» **Problem statement**: Rewrite the records as a numbered list, starting at the line containing "Viewport: 814px width, 907px" and ending at the line containing "Action: point(103,356)", with both of those lines included and any blank lines omitted.
(begin)
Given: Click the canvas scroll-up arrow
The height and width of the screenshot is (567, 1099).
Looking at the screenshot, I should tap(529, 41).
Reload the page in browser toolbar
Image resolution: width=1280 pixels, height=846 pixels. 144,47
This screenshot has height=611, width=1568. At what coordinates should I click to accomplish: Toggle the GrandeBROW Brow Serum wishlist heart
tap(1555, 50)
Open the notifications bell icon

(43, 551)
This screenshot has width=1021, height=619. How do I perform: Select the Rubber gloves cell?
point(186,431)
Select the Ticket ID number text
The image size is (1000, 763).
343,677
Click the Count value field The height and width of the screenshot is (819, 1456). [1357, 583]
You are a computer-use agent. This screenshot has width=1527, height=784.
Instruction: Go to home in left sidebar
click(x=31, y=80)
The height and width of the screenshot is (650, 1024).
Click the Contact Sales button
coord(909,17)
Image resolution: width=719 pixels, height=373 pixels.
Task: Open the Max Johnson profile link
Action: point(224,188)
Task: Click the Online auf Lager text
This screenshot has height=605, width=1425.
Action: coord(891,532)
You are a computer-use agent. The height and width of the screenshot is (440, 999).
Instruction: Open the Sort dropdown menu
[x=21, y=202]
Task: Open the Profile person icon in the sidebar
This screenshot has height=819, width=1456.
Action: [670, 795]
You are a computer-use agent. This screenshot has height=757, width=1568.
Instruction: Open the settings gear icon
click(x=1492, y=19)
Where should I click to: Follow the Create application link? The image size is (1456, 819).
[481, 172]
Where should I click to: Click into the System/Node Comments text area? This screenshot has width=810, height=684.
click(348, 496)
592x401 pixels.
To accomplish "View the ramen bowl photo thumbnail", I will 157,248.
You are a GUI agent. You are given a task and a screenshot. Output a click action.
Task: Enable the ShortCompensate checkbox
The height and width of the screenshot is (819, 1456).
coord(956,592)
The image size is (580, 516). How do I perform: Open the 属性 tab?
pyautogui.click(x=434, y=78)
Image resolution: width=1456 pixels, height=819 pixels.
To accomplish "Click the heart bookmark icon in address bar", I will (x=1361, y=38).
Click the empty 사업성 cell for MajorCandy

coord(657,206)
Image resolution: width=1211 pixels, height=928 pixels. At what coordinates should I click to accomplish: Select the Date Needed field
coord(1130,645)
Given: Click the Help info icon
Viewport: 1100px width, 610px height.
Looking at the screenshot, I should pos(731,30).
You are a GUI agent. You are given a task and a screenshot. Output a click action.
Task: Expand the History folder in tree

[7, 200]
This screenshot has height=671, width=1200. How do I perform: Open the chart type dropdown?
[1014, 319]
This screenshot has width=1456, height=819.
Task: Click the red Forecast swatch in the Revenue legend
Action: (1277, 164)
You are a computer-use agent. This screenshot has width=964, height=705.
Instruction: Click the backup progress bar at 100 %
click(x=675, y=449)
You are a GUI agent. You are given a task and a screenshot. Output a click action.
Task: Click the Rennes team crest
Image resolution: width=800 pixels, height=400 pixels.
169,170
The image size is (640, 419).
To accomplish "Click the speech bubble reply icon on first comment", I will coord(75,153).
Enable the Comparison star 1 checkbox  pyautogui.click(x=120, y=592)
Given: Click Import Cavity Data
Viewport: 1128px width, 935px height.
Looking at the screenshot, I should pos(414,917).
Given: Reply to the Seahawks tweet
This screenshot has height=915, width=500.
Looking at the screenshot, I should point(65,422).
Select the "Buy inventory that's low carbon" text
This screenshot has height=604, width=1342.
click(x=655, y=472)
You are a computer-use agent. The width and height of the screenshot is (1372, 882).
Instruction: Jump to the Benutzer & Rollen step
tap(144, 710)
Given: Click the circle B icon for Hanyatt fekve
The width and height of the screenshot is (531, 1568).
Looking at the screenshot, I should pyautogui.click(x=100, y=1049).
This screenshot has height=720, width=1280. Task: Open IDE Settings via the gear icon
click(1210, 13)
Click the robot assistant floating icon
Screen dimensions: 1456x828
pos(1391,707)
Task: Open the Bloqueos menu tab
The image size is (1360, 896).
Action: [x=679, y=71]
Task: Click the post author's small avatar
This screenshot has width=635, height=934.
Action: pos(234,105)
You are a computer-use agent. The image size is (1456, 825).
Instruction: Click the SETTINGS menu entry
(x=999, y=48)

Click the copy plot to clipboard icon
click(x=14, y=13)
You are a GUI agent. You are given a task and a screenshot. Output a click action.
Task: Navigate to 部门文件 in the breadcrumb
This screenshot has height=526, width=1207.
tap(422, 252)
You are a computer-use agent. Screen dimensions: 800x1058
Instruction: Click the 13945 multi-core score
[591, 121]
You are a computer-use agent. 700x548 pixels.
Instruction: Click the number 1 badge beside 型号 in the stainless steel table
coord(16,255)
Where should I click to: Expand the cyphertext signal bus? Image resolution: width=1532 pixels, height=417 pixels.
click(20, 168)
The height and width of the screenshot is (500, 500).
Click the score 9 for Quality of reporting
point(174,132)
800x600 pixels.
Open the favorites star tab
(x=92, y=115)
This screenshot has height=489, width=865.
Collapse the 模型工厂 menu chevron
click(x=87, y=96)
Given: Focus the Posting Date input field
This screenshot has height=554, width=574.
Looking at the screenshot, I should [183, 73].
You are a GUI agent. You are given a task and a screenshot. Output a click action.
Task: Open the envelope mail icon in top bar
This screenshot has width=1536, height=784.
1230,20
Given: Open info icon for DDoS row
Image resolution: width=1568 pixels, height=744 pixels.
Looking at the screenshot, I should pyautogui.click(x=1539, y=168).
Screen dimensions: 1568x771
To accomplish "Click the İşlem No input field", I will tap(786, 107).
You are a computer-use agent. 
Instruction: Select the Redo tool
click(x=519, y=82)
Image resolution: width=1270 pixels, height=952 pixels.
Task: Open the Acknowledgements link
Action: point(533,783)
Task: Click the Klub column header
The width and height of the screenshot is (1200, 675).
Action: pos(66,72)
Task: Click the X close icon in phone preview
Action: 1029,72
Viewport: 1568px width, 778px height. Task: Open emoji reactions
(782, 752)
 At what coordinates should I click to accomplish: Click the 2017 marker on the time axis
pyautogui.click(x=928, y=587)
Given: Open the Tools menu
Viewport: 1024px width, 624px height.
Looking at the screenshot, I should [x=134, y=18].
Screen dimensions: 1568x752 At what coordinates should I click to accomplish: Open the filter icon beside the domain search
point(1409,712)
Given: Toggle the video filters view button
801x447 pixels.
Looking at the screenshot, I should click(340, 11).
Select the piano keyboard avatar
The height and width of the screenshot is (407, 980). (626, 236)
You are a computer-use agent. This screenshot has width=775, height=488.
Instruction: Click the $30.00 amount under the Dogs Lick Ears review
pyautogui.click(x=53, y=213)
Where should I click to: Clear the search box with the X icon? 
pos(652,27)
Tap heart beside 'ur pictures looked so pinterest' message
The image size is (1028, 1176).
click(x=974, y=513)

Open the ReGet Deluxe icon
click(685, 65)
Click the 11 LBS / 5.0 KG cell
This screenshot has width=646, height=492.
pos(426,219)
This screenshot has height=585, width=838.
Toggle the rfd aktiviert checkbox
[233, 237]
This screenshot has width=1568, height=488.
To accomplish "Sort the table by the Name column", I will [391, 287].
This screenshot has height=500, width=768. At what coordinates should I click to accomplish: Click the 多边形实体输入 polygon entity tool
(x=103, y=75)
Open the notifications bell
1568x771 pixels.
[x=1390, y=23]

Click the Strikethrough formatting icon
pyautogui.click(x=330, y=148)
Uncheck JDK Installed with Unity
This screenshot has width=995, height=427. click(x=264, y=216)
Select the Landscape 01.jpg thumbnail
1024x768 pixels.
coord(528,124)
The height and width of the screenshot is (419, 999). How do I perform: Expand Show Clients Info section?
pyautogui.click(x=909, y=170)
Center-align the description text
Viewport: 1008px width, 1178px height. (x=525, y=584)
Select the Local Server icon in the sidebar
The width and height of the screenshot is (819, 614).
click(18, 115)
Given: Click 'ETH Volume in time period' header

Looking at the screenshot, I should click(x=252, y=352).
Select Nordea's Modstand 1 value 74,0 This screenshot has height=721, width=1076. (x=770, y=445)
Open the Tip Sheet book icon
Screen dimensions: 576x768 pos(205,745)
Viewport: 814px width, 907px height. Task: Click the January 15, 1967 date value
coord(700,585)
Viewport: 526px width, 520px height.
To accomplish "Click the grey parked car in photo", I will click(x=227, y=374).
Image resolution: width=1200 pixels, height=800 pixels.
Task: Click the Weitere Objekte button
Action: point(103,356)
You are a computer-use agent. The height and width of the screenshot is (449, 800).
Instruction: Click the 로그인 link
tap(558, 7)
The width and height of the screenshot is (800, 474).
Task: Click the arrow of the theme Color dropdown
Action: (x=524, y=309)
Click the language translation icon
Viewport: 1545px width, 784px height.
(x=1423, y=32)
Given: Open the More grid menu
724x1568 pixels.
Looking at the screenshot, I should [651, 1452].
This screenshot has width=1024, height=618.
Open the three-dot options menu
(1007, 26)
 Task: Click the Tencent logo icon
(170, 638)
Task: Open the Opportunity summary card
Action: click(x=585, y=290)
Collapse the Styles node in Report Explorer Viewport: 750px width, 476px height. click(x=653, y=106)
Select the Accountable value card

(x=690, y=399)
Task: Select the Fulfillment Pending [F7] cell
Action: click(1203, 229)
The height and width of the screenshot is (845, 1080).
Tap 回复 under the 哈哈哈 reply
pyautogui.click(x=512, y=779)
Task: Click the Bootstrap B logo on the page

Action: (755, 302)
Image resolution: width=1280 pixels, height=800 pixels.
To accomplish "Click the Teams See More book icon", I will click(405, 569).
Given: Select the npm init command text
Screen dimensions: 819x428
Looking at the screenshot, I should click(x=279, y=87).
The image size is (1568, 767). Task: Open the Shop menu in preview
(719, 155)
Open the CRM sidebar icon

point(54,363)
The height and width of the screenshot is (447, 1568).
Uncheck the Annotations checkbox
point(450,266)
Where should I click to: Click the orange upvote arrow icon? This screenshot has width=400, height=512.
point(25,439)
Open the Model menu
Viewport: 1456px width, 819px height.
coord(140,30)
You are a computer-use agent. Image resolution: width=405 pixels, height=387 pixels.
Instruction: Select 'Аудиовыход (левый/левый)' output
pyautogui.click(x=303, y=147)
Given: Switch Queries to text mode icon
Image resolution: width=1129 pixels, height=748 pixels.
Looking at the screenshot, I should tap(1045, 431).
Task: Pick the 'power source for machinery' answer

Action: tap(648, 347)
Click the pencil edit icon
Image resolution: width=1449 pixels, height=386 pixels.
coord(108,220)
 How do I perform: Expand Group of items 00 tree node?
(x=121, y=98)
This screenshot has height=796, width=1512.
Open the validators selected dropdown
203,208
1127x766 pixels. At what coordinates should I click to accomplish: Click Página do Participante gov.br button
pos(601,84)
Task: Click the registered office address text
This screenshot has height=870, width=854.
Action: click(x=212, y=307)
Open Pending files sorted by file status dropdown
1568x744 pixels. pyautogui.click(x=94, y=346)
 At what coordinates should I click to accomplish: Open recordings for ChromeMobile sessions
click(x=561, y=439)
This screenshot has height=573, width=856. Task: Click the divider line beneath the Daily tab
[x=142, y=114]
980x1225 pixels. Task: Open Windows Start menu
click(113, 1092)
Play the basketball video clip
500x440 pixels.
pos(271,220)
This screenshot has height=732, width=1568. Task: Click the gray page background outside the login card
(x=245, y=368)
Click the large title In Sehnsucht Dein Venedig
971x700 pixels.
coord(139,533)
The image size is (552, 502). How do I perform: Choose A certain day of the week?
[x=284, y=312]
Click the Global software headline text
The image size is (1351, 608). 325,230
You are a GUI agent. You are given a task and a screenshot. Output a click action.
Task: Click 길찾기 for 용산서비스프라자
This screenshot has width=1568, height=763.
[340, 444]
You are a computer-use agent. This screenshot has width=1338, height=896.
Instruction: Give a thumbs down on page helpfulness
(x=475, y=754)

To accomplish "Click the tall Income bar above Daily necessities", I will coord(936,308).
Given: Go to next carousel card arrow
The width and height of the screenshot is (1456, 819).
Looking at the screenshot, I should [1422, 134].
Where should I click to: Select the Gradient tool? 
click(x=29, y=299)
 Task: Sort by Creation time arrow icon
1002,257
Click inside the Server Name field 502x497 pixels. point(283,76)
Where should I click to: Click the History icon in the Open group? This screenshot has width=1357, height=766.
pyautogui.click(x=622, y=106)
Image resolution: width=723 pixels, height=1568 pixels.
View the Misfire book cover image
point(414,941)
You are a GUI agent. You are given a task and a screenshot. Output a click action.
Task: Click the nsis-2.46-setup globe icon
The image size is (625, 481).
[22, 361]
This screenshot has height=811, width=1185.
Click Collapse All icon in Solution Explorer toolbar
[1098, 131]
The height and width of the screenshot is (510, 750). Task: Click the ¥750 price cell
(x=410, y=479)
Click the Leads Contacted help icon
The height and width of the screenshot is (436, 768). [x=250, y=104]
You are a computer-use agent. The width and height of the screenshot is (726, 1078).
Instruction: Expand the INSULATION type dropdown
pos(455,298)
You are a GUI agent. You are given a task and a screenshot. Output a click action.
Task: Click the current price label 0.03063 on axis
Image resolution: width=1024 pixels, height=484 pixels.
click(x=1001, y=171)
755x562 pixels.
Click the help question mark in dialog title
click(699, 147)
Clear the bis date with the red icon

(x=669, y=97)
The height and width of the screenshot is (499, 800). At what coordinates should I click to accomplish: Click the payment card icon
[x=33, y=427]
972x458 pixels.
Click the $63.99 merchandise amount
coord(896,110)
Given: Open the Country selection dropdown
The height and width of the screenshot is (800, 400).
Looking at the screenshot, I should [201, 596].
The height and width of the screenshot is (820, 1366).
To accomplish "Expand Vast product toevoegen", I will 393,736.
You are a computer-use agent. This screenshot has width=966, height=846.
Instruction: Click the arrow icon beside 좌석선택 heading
(end)
» **Exercise solution**:
1. Viewport: 814px width, 907px height. Task: Click the January 15, 1967 date value
2. coord(700,585)
3. Viewport: 526px width, 520px height.
4. To accomplish "Click the grey parked car in photo", I will click(x=227, y=374).
5. Image resolution: width=1200 pixels, height=800 pixels.
6. Task: Click the Weitere Objekte button
7. Action: point(103,356)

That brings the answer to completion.